> Task statement: Rewrite every line from the one containing "Where should I" through the end of the rows, inclusive, keeping the requests as they are. Multiply each coordinate in the answers by 2.05 and round to whole numbers with halves going up, and leave out the pictures.

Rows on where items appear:

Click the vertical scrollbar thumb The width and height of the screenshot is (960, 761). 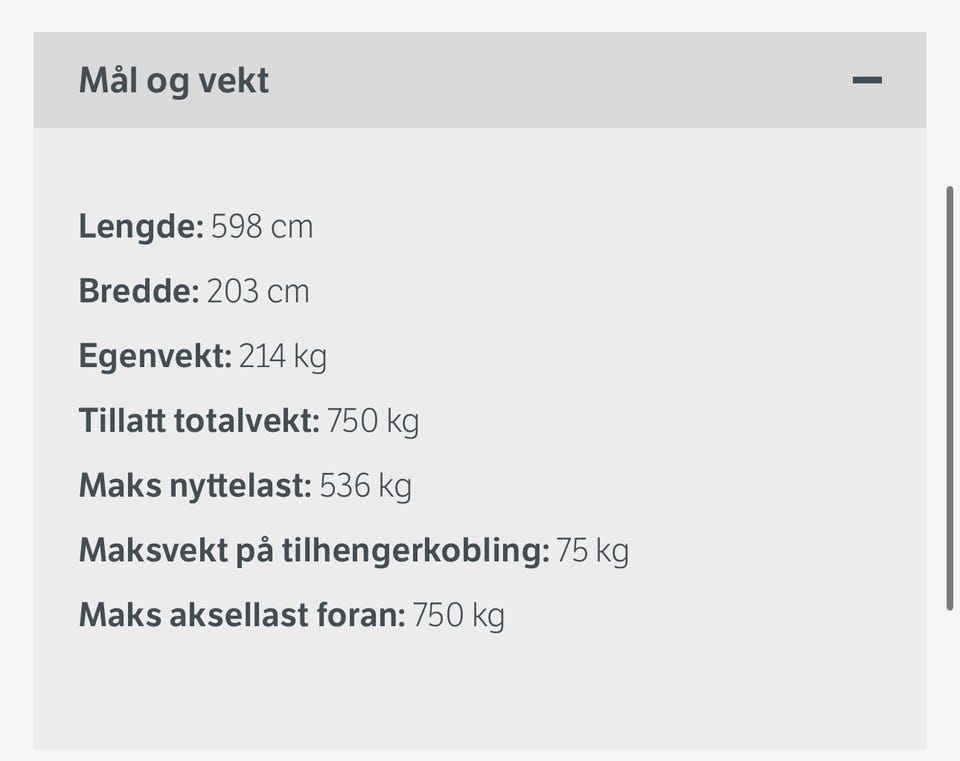(950, 399)
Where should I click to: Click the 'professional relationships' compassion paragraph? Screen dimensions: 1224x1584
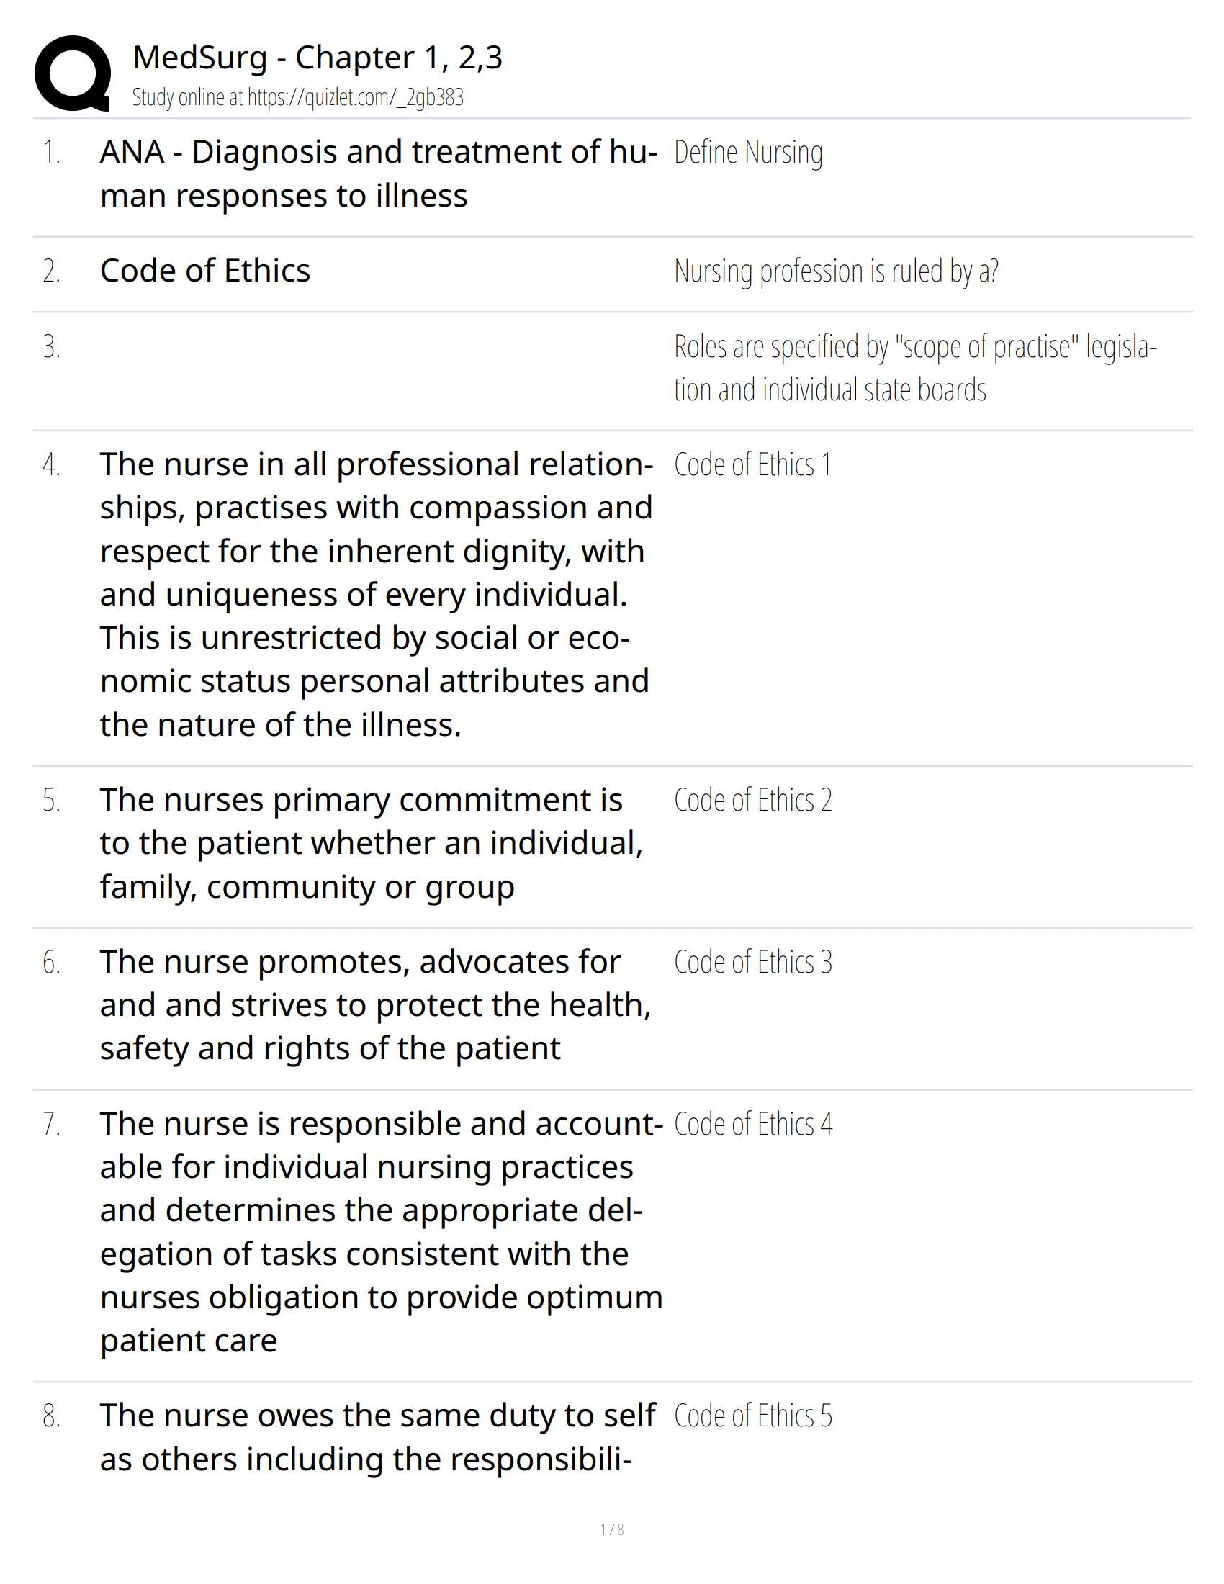click(x=376, y=594)
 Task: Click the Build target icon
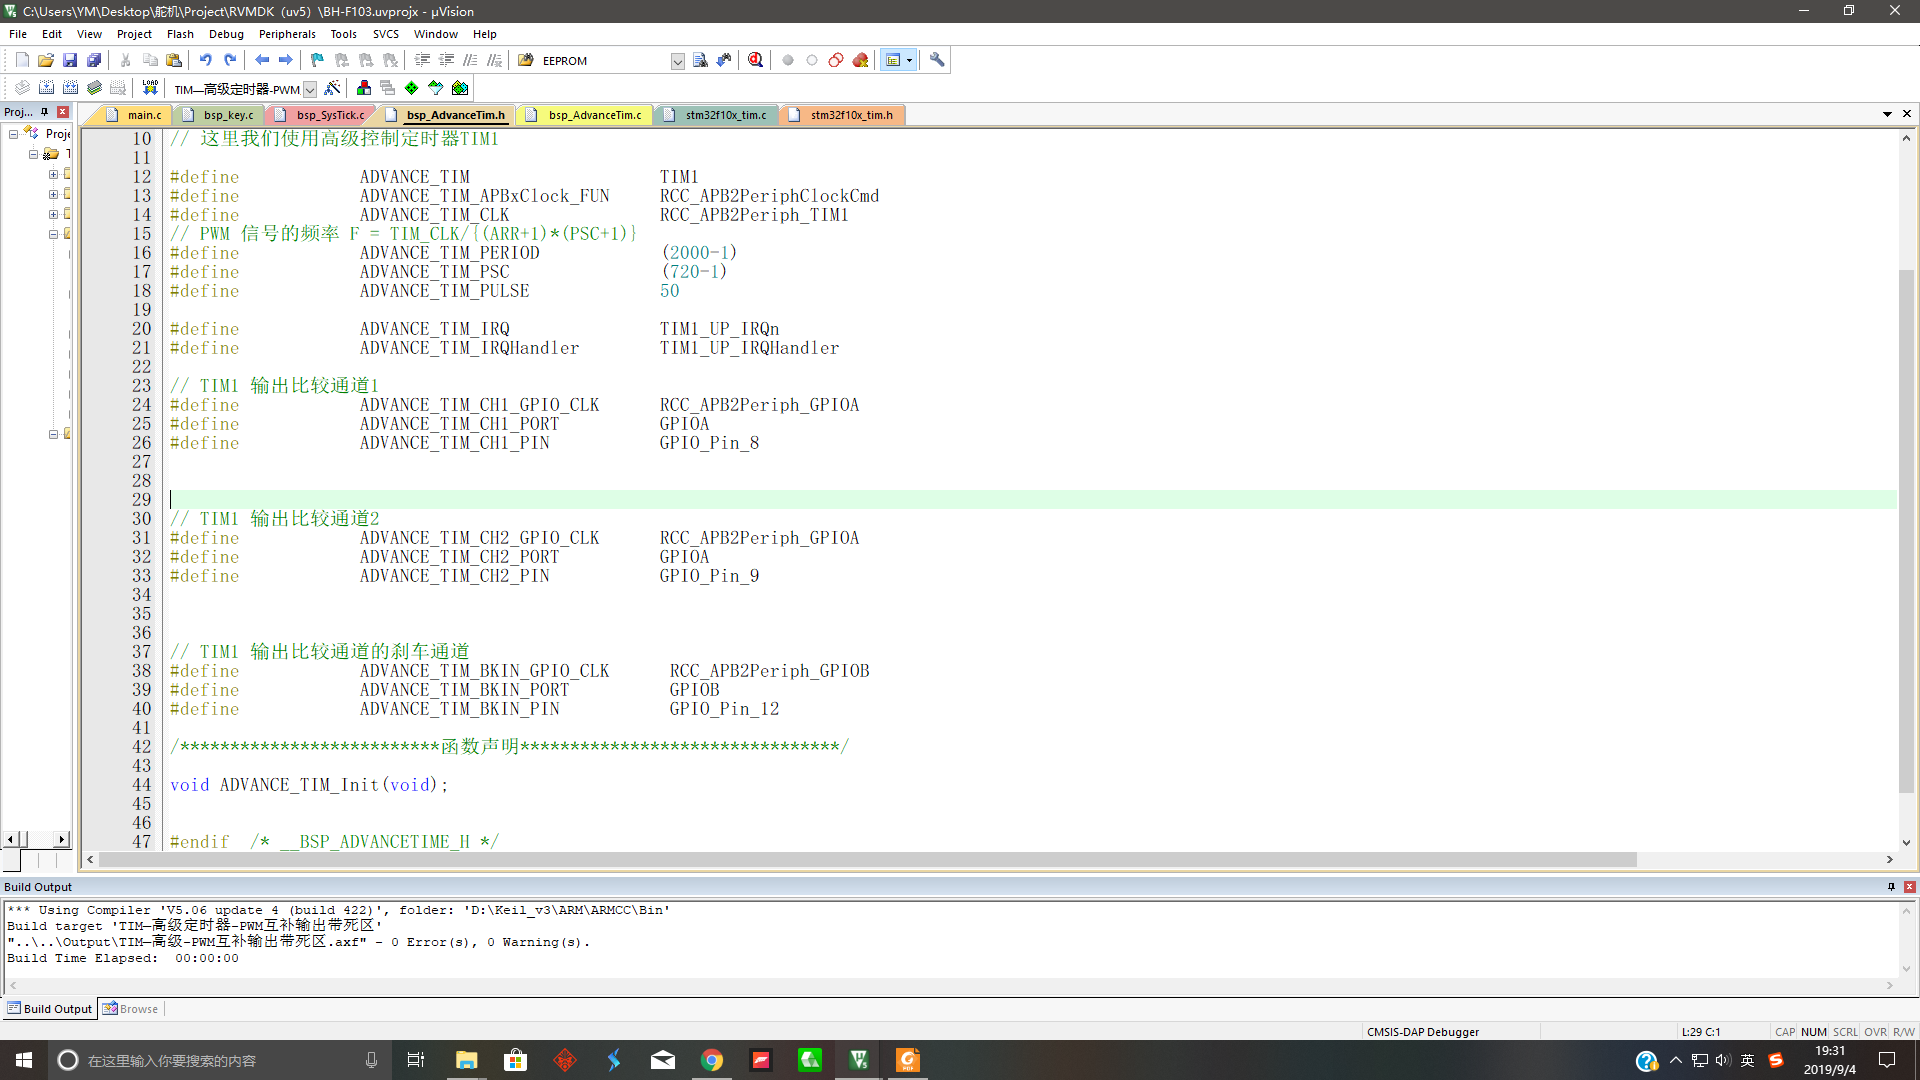click(46, 88)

> Finished answer:
Where should I click to: Click the 'professional relationships' compassion paragraph? Screen dimensions: 1224x1584
click(x=771, y=1218)
 Task: Click the Build target icon
click(94, 180)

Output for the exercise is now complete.